Based on the submissions from the QA Panel, the judge found that the Minister was “entitled to conclude” that, as identified by the family, it appeared that CB’s death resulted from M’s neglect of her.

She noted: “She was in a vulnerable state and neglected when she fell down the stairs several times fatally injuring herself and M failed to get help.”

Dismissing ground one, she concluded that although it would have been “preferable” if the Minister’s decision letter had “expressly stated” that CB’s death appeared to have resulted from M’s violence, abuse or neglect, and specifically referred to the incidents of his neglect of her, this was not necessary when it was “implicit” from the letter, and the defendant was writing to the CRG which was also familiar with the statutory test and there was no statutory duty to provide reasons.

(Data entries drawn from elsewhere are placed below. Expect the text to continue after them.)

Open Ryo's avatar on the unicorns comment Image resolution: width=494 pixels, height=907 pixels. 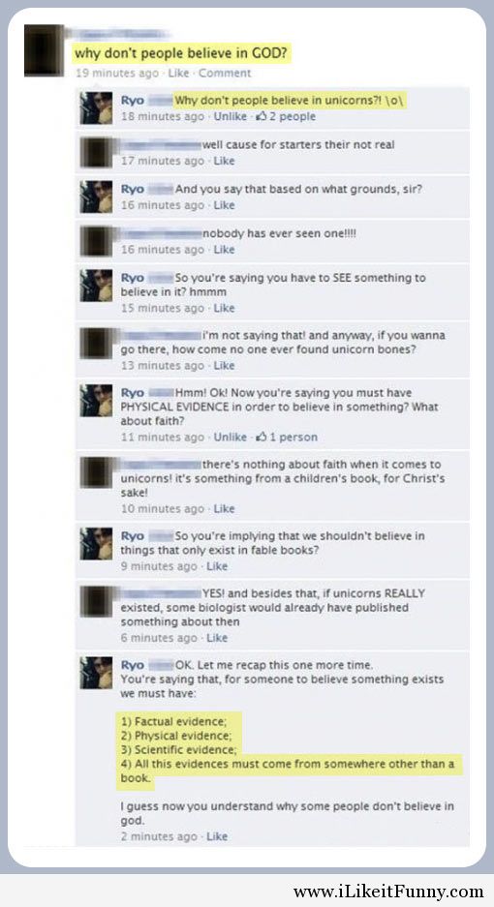[x=96, y=107]
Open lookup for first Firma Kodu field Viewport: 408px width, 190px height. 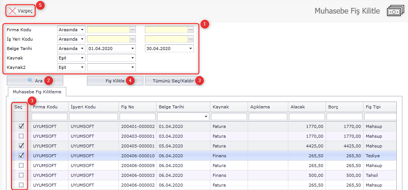(x=132, y=29)
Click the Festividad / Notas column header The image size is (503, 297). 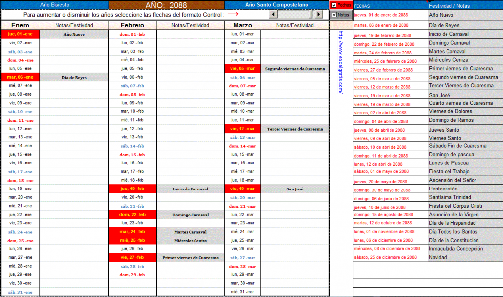coord(465,6)
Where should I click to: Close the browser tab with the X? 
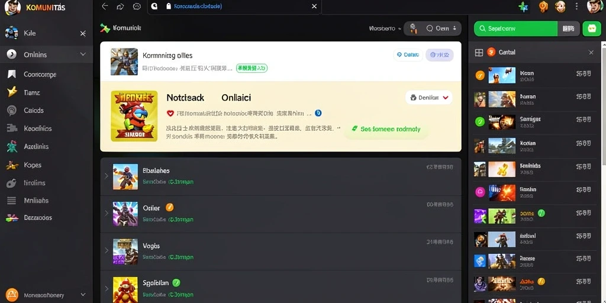314,6
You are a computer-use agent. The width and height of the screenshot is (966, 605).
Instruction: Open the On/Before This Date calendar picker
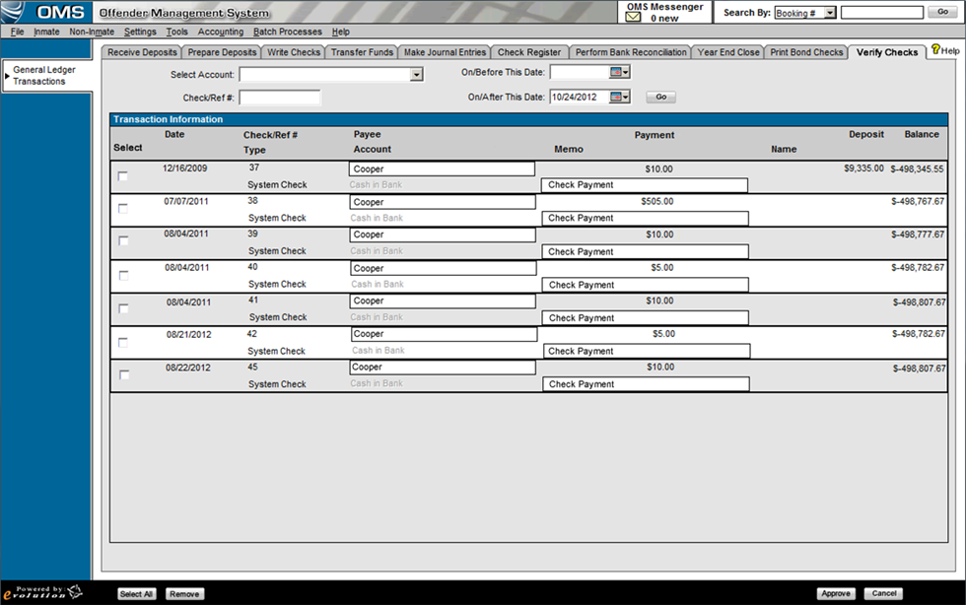619,72
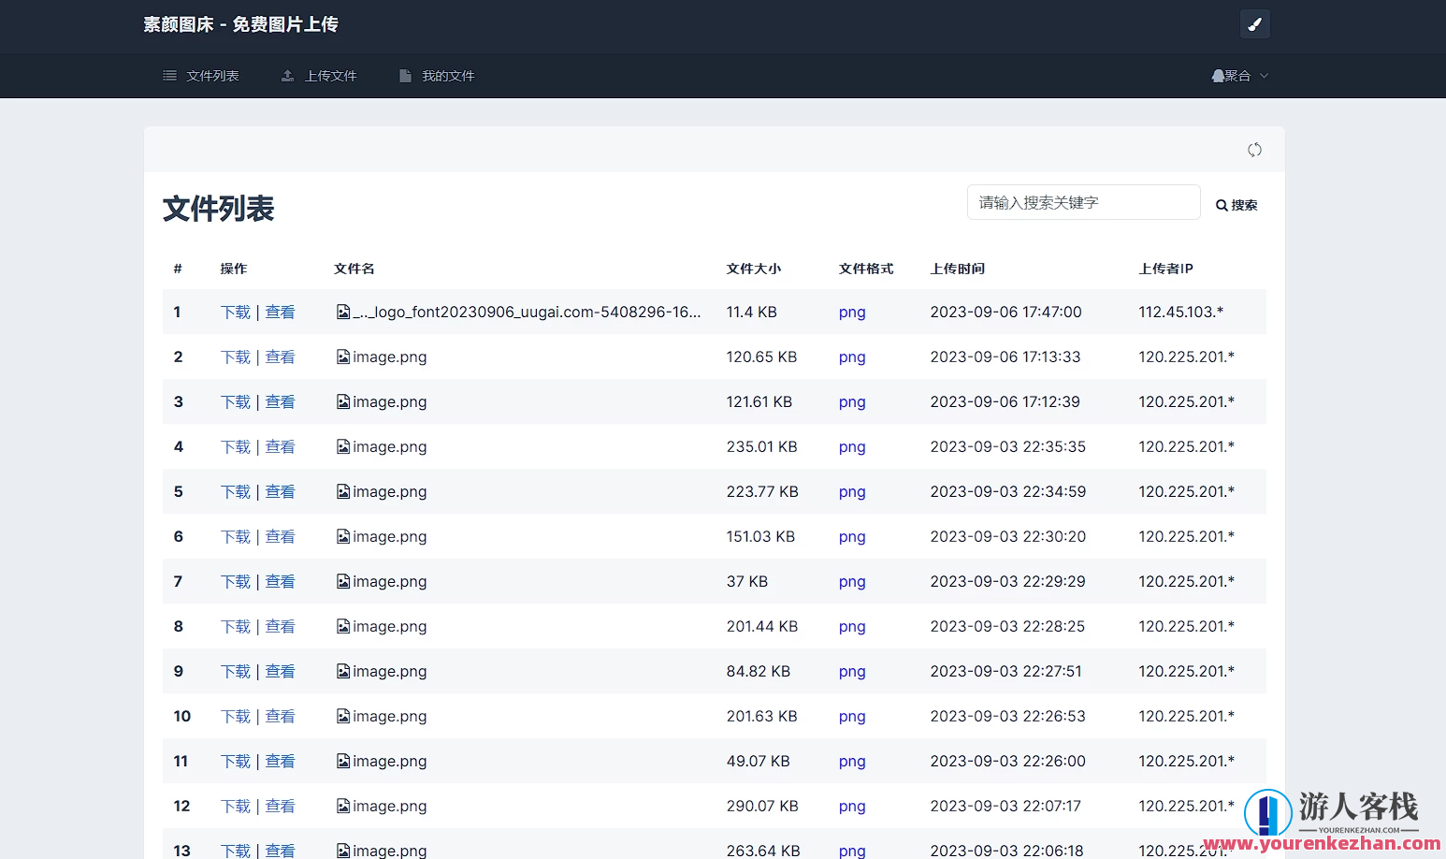Go to 我的文件 page
The width and height of the screenshot is (1446, 859).
pyautogui.click(x=447, y=76)
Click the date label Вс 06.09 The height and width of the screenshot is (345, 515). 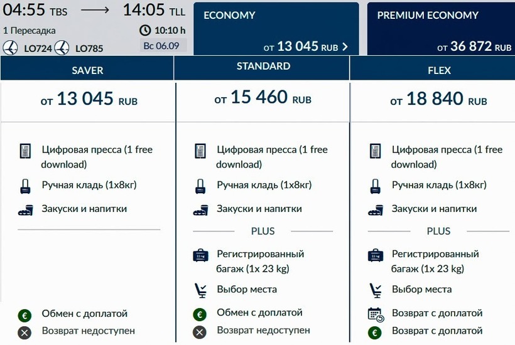(161, 46)
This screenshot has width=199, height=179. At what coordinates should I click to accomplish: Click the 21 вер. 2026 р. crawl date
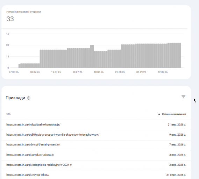point(177,125)
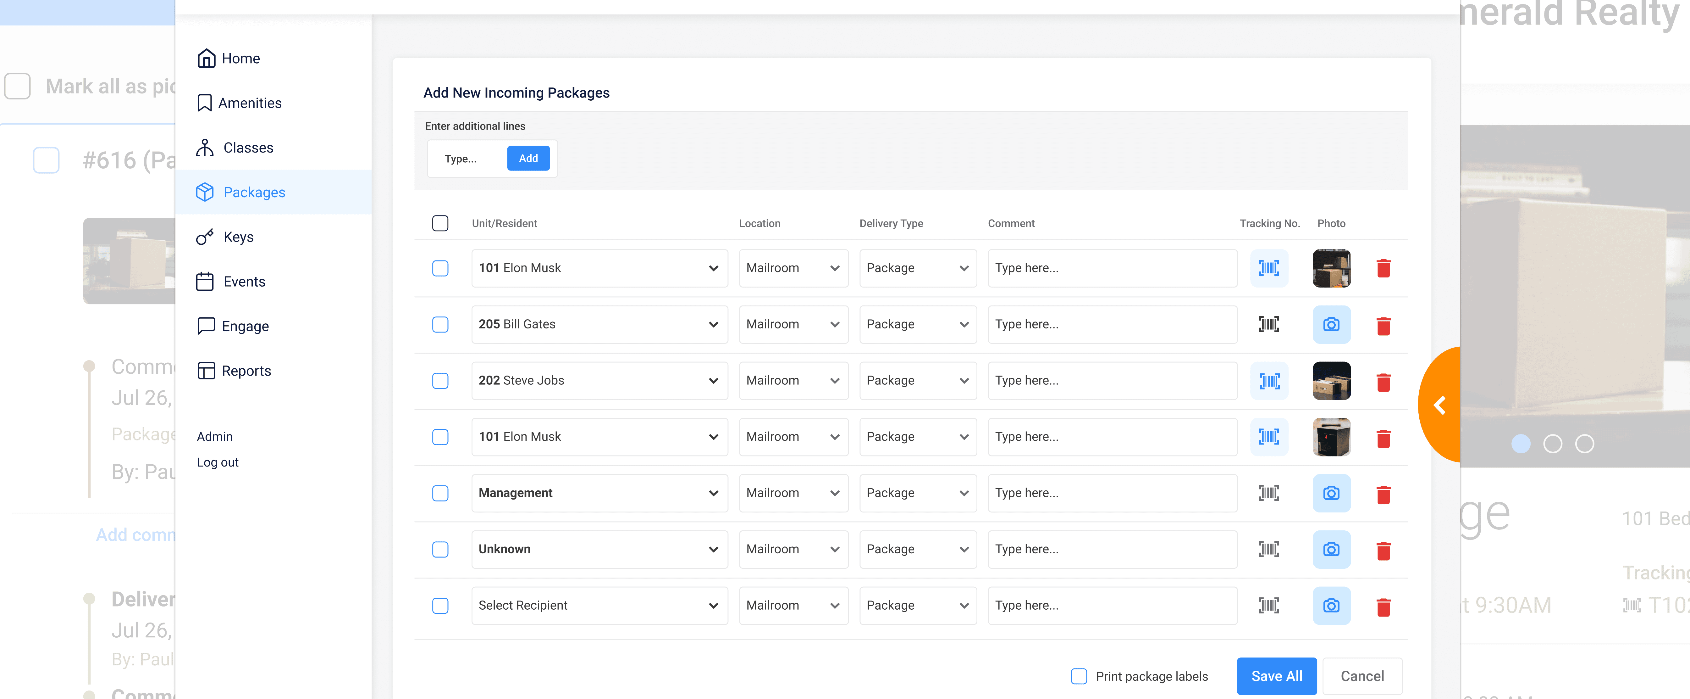Open Select Recipient dropdown
This screenshot has width=1690, height=699.
pos(599,605)
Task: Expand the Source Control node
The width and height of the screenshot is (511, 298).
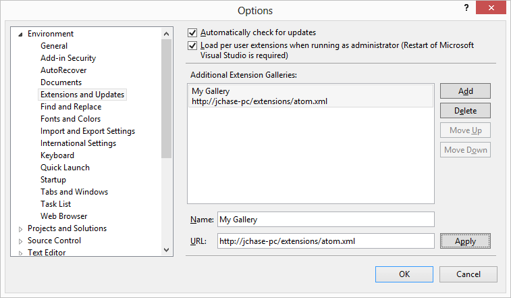Action: tap(20, 241)
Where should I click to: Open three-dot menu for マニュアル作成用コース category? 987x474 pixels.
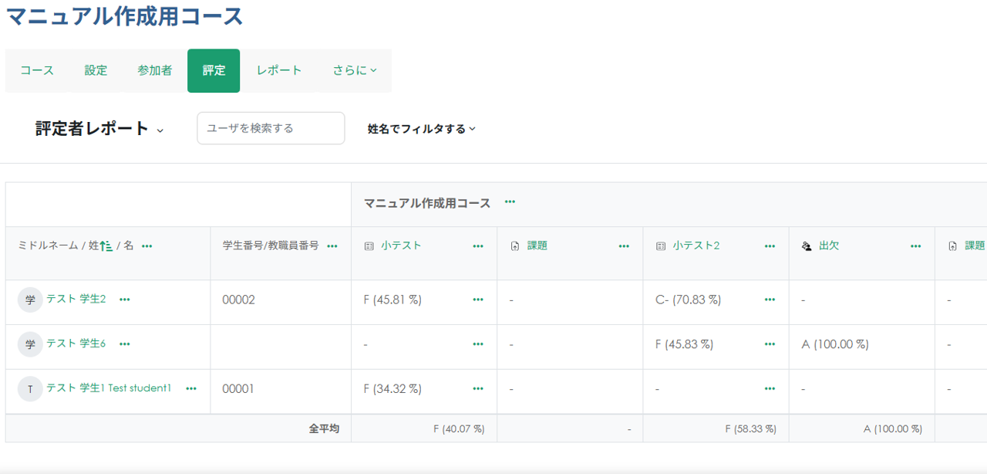point(510,202)
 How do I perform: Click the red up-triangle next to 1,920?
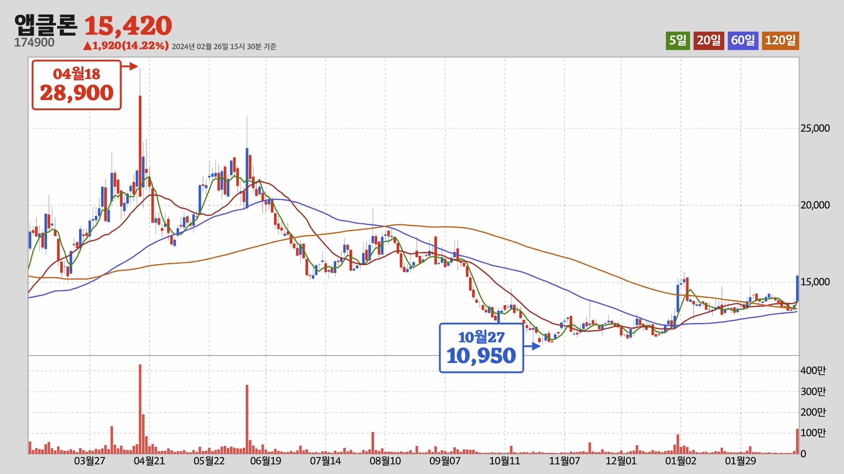(87, 46)
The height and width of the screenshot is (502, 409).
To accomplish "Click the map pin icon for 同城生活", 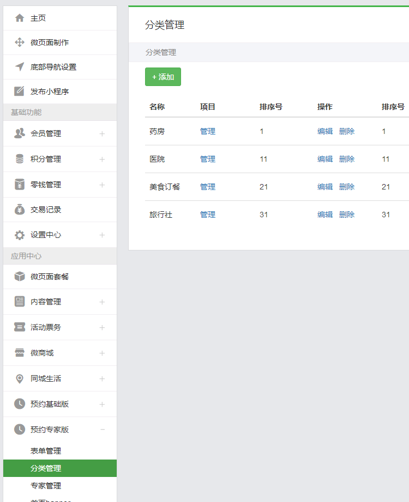I will [x=20, y=378].
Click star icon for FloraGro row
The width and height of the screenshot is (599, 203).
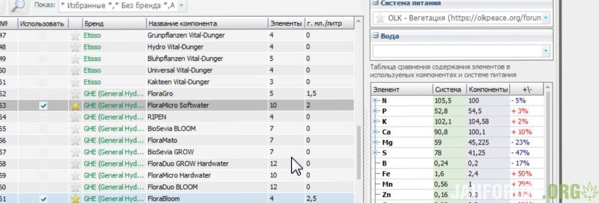coord(75,94)
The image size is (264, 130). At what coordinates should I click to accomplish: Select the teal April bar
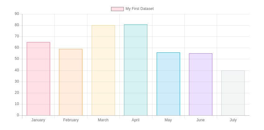(x=136, y=70)
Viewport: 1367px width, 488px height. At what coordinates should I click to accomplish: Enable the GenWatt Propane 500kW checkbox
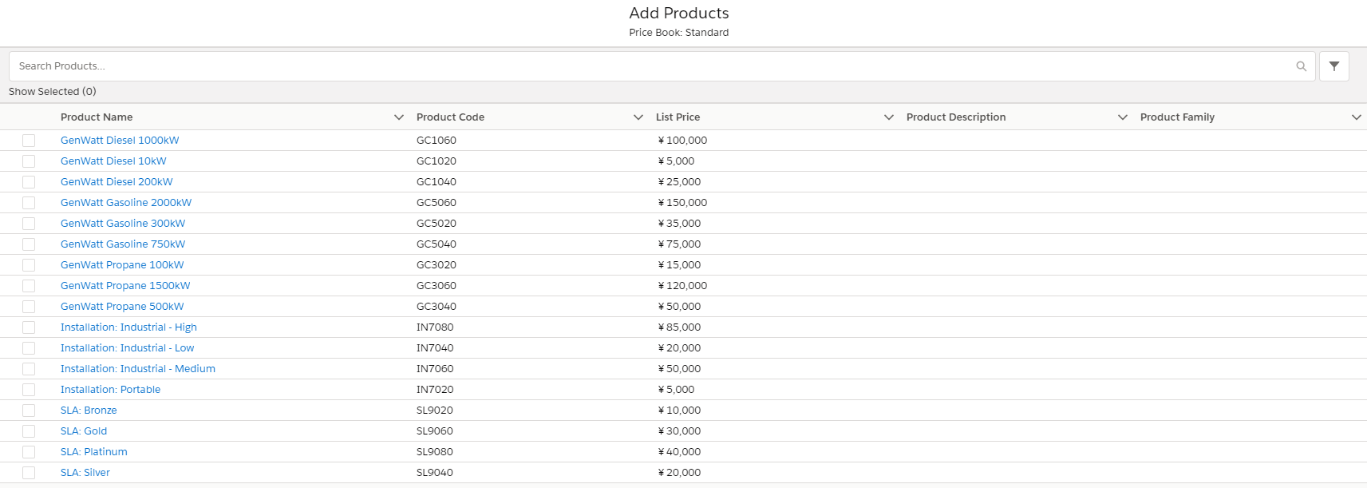tap(29, 307)
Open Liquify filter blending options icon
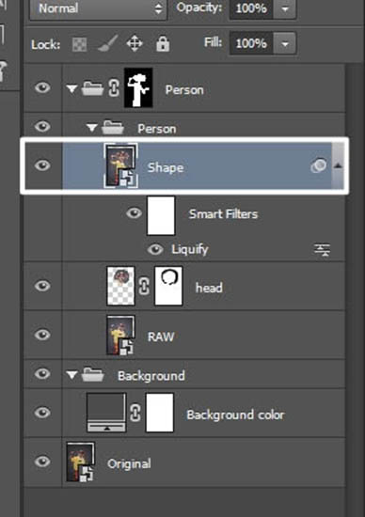365x517 pixels. click(x=322, y=250)
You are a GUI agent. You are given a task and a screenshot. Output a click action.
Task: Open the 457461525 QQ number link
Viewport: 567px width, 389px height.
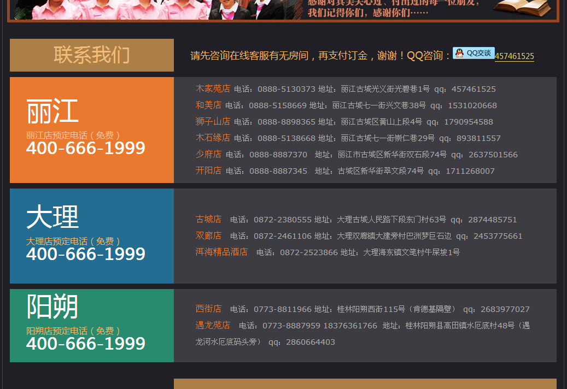pos(514,56)
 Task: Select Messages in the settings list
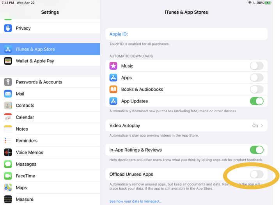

She added: “But the further reasons in the PAP response letter spell it out more precisely and there is no error of law or misdirection in law as to the causal link.”

Turning to the second ground, the judge said: “In 2(a) the defendant is criticised for not explaining how the coroner’s verdict of accidental death can be squared with CB’s death appearing to have resulted from violence, abuse or neglect of her by M. But the Guidance states that the DHR is not a re-run of the coronial process and it is not inconsistent for a coroner’s verdict to be accidental death and yet there still be an appearance that the death resulted from another’s violence, abuse or neglect.”

She continued: “In ground 2(b) the Minister is criticised for concluding that there had been multiple abuse incidents, when the police had only two filed reports of domestic abuse. There are two problems with the claimant’s argument. Firstly, as confirmed in the PAP response the defendant relies only on neglect and the past domestic abuse incidents are therefore only relevant background and context. Secondly, in any event, the Minister was entitled to conclude that there appeared to have been incidents of domestic abuse as reported by CB to her family, friends and her employer which had escalated in the months leading up to her death.”

Grounds 2(c), (d) and (e) fell away in light of the judge’s conclusions.

Dismissing ground 2, the judge concluded: “I find that the Minister did not need to grapple any more than he did with the reasons given by the police or pathologist as to why CB’s death was not considered to be a homicide at all. He was not looking at the matter as a review of the police charging decision. He was not looking at culpability but applying the statutory test in s.9(1). Although CB’s family were raising issues about the adequacy of the police inquiry and the evidential leads that they considered had not been explored, it was not necessary, or even desirable, for the Minister to engage with those criticisms in his Decision.”

Finally, considering ground 3 of the claim, the judge noted: “I reject the claimant’s linguistic analysis and parsing of the use of the word “could” in the PAP response. It is nit picking. It is obvious that the PAP response uses the word “could” to explain how it is that it appears that CB’s failure to get medical help for CB would on its own amount to neglect causing her death. It does not mean that the Minister had failed to make a decision about how her death appeared, as is obvious from the context.”

Dismissing ground 3, Mrs Justice Stacey concluded: “Against the limited information available of the history of CB and M’s relationship and the account of what happened on the night of CB’s death, there was sufficient information for the Minister to conclude, and it was perfectly reasonable and rational for him to decide that it appeared that neglect by M resulted in her death. Medical treatment may or may not have saved CB, but the Minister did not need to consider medical evidence on causation along the lines of a clinical negligence trial to make the decision that he did.”

She dismissed the claim and ordered that the DHR should now be established by the claimant.